There was no screech this time. There was only a low, deep groan, the sound of stressed metal giving up the ghost. The rusted bolts holding the hasp to the frame sheared with a series of sharp, internal pops, like knuckles cracking. The metal bent in his hands, warping, twisting. With a final, sharp SNAP, the entire locking mechanism tore free from the frame and came away in his hands.

He stood there for a second, his chest heaving, holding the mangled piece of iron. The sound had been shockingly loud, but brutally short. He dropped the broken lock to the floor with a heavy clang. The way was open.
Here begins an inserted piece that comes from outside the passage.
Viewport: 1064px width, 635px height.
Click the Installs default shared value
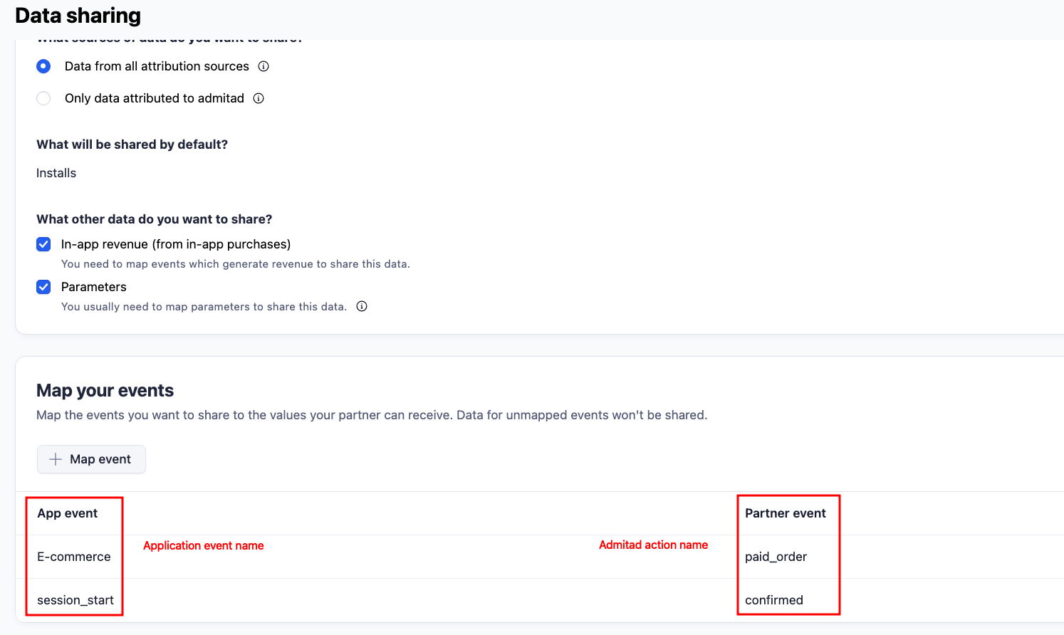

He pushed up on the heavy iron hatch. It resisted for a moment, then swung open with a rusty groan, revealing a square of bruised, yellow sky. Fresh air—thin, metallic, and tasting of rain and ash—flowed down into the stairwell, a blessed relief from the stale, stagnant air of the tomb.
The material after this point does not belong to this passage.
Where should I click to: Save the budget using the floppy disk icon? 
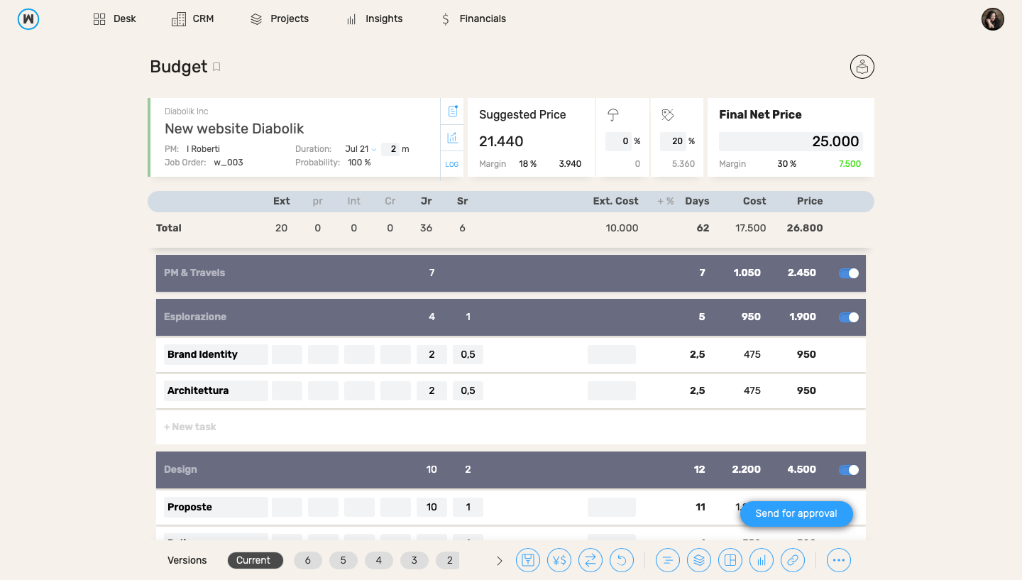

He climbed out onto the roof. The world spread out before him, a panoramic vista of devastation. The city of Lagos, his city, was a silent, sprawling ruin under the sickly jaundiced light. The tops of the skyscrapers in the distance were jagged, broken teeth against the yellow sky. Blackened scorch marks, miles wide, scarred the landscape where the celestial war had been fiercest. There was no movement. No cars. No people. Only the slow, patient decay of a world that had been murdered and left to rot.

The sight was so vast, so complete in its desolation, that it stole the breath from his lungs. He felt like the last man on Earth, a lonely spectator at the end of all things.
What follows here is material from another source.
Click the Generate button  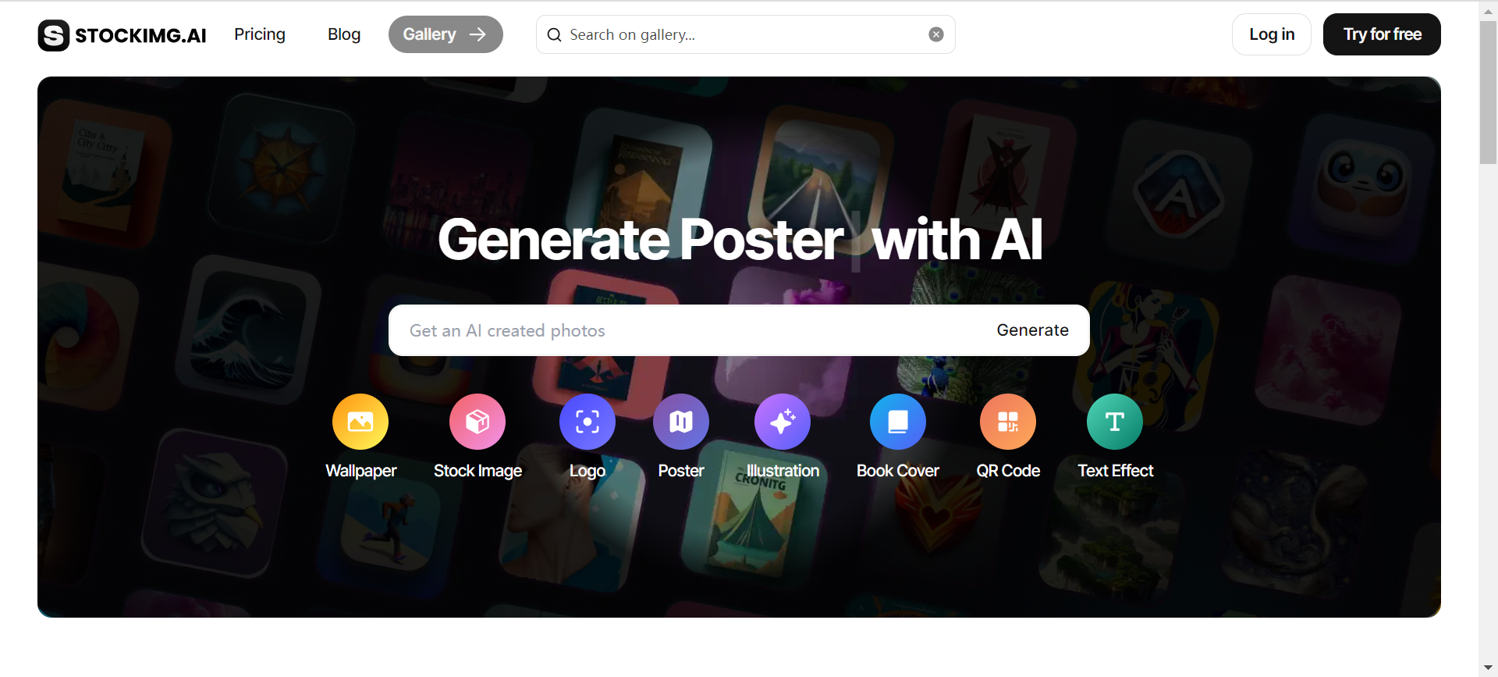(1032, 330)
Then he saw it. And a surge of pure, unadulterated joy, so powerful it felt like a physical blow, hit him. His uncle's water tank. It was there, a huge, black plastic cylinder, looking beautifully, blessedly mundane in the midst of the apocalypse. And it was overflowing, a small, steady trickle of clean rainwater spilling from its top, a sign of its fullness.

He scrambled over to it, his previous despair forgotten. He unscrewed the tap at the bottom, and a gush of cool, clear water poured out. He didn't bother with the containers at first. He just put his mouth under the tap and drank, the water a shocking, life-giving coldness on his parched throat. He drank until his stomach ached, until he felt the water rehydrating his very soul. It was the best thing he had ever tasted.

He filled the first container, then the second, the sound of the sloshing water a beautiful, triumphant song. He had done it. He had faced the impossible and won. For a single, glorious moment, standing on the roof of his dead city, with ten litres of life-giving water at his feet, he was not a monster. He was not a frightened boy. He was a hero.

He had just finished screwing the cap on the second container when he heard it. A sound from the street below. Shouts. Angry, triumphant shouts.

He crawled to the edge of the roof and peered down.

Jago's men. All five of them. They had returned, much, much sooner than he had expected. And they were not empty-handed. They were dragging something between them, a large, struggling sack. As they passed under a street light that hadn't worked in years, Adekunle saw what was in the sack. It was a goat. A live goat. They had found a miraculous, impossible prize. Their laughter and shouts echoed up to the rooftop.

Adekunle pulled back from the edge, his heart sinking into a black, icy pit of despair. He was trapped. He was on the roof, with the water, with the only exit leading directly into a stairwell that would soon be filled with the sounds of a celebrating, drunken, and very dangerous gang. And they would be there all night.